Inside Notre Dame, many items salvageable
UPDATE: A remarkable portion of Notre Dame’s interior survived the massive fire that engulfed the roof and spire of the 12-century cathedral Monday.
“All the 18th-century steles, the pietas, frescoes, chapels and the big organ are fine,” said Laurent Prades, the cathedral’s heritage director. He added that the building’s three large stained-glass rose windows have not been destroyed, though they may have been damaged by the heat and will be assessed by an expert. The cathedral’s high altar, installed in 1989, was hit and harmed by the spire when it came crashing down in the flames. “We have been able to salvage all the rest,” Prades said.
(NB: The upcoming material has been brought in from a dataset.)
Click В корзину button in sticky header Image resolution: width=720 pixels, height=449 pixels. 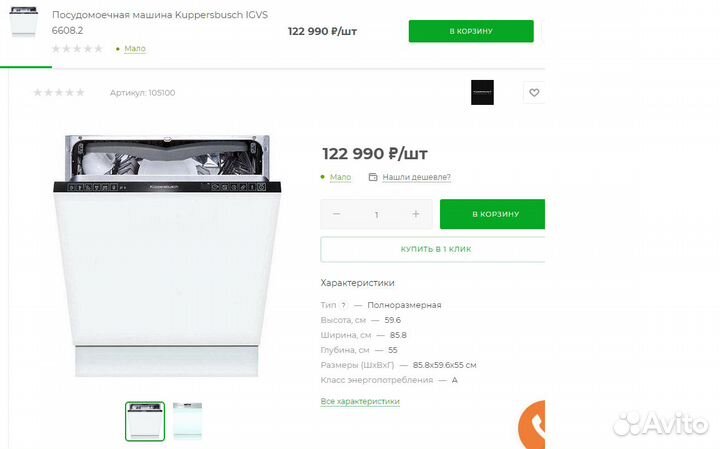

OUR EARLIER REPORT (11:30 a.m.): France received an international outpouring of support after a devastating fire Monday at the iconic Notre Dame Cathedral in Paris. Firefighters on Tuesday morning confirmed they had fully extinguished the fire, which burned through the roof of the 12th-century building and caused its spire to collapse. Much of the main structure remains intact. The famous organ that dates back to the 1730s appears to have survived, Paris officials said, and workers had removed many statues from the building just days before the fire for restoration. No one was killed in the fire, but one firefighter, among the hundreds who fought the blaze for hours, was injured.
Emergency workers are now focused on “surveying the movement of the structures and extinguishing smoldering residues,” said Gabriel Plus, a spokesman for the Paris Fire Brigade. Paris prosecutor Remy Heitz said about 50 investigators will look into the incident, which they assume was an accident.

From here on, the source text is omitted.